Н. С. Мордвинов был ближайшим последователем идей Бентама. Вследствие близких отношений к брату Бентама, управлявшему некогда белорусскими имениями Потемкина, Николай Семёнович вступил в весьма тесные отношения с самим И. Бентамом. Эти отношения поддерживались постоянно, даже тогда, когда применение идей Бентама к русскому законодательству оказалось немыслимым. Идеи политического либерализма были не сопоставимы с политикой царской России.

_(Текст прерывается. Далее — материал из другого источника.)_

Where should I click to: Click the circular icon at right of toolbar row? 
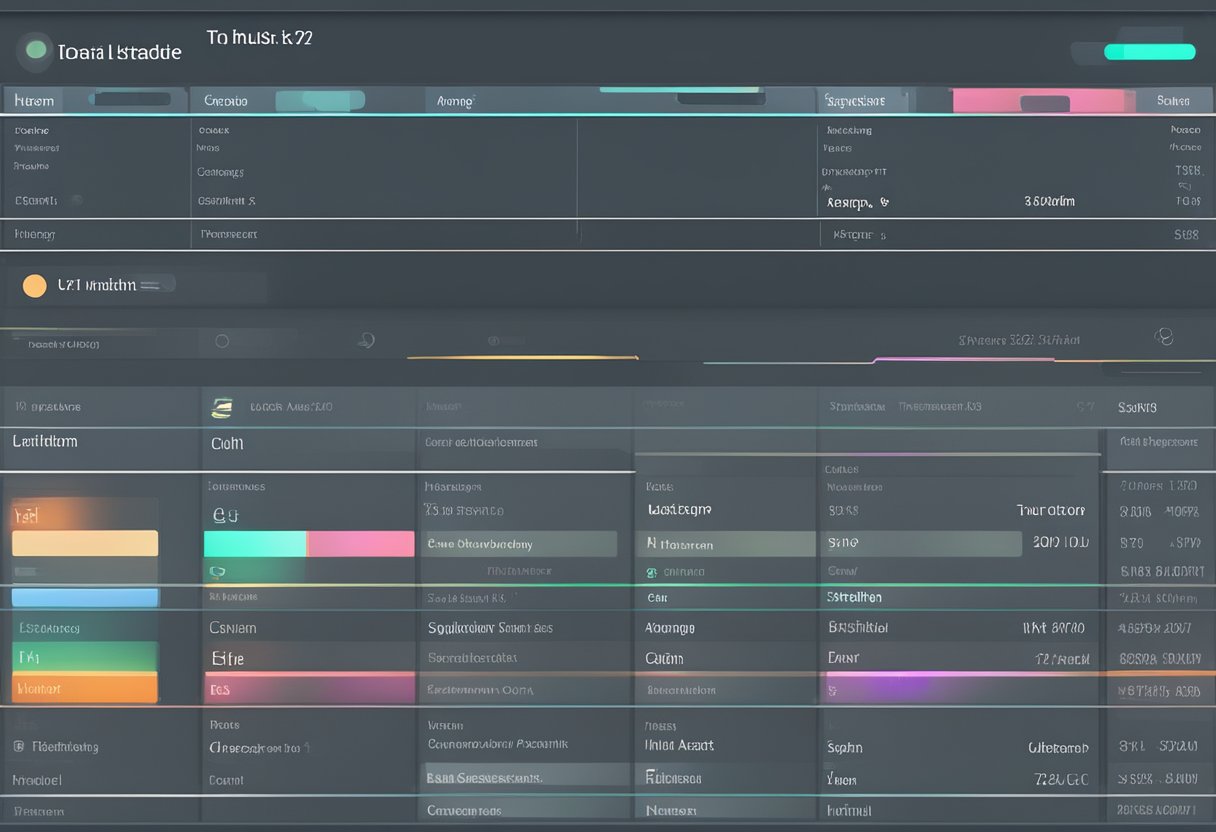(x=1163, y=336)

Бентам писал: «Общая цель, которую имеют или должны иметь все законы, есть вообще увеличивать целое счастье общества и поэтому в первую очередь исключать сколько возможно все, что стремится уменьшать это счастье; другими словами, исключать вред.
Но всякое наказание есть вред; всякое наказание есть само по себе зло. По принципу полезности, если только должно быть допущено наказание, оно должно быть допускаемо только в той степени, насколько оно обещает устранить какое-нибудь большее зло»287
.И далее: «Быть может, найдутся люди, которые с первого взгляда сочтут потерянным трудом ту мелочную осмотрительность, какую мы употребили в установлении этих правил: потому что грубое невежество, скажут они, никогда не ломает головы над законами, а страсть не рассчитывает их. Но зло невежества допускает лечение; а что касается положения, что страсть не рассчитывает, то это несправедливо, как большая часть таких слишком общих и решительных положений. Когда речь идет о таких важных вещах, как страдание и удовольствие, и притом то и другое в самой высшей степени (то есть о единственных вещах, которые могут иметь важность), то кто же не рассчитывает? Правда, люди рассчитывают – одни с меньшей точностью, другие с большей; но все люди рассчитывают. Я не сказал бы, что даже сумасшедший человек не рассчитывает. Страсть рассчитывает – больше или меньше – в каждом человеке; в разных людях, смотря по пылкости или холодности их расположения, по твердости или раздражительности их характера, по свойству действующих на них мотивов. К счастью, из всех страстей наиболее поддается расчету та страсть, излишеств которой общество всего больше может опасаться вследствие ее силы, постоянства и всеобщности: я разумею ту страсть, которая соответствует мотиву денежного интереса; так что эта мелочная осмотрительность (если ее можно так назвать, когда идет дело об установлении правил наказания) имеет наилучшие шансы быть действительным средством – там, где эта действительность имеет величайшую важность»288
.Во всех судебных процессах, передававшихся на заключение Государственного совета, Мордвинов всегда обращал внимание на мотивы, вызвавшие преступление, настаивал на гуманном отношении к преступнику и ратовал за смягчение наказания, назначенного Сенатом. Его мнения об уничтожении кнута, по поводу составления нового уголовного кодекса, клеймения преступников и смертной казни представляют развитие того гуманного взгляда, который так явно обнаруживается в Мордвинове последователе Бентама. «Самый верховнейший и с благосостоянием государств нераздельный закон есть тот, чтобы все коренные уставы пребыли тверды, не потрясаемы и не толкуемы различно… Нужны они как для богатых, так равно и для бедных»289
.Шел 1810 год. В Европе разгорался пожар будущей войны Наполеона с Россией. Пылала Испания, оказывая яростное сопротивление французским захватчикам и многие в правительстве опасались, что корсиканское чудовище рано или поздно нападет и на Россию. Мордвинов внимательно следил за политической ситуацией в Европе и был уверен, что Наполеон готовит нападение на Россию и необходимо принимать меры, чтобы подготовиться к отражению агрессии.
«В 1811 году один французский эмигрант, г. Д'Алонвиль290
представил, по секрету, отцу моему бумагу с изложением своего мнения о военной системе Наполеона. Отец мой не доверил ее своему секретарю и заставил своих детей переписать копию для себя, а подлинник подал Государю»291, – вспоминала его дочь Наталья.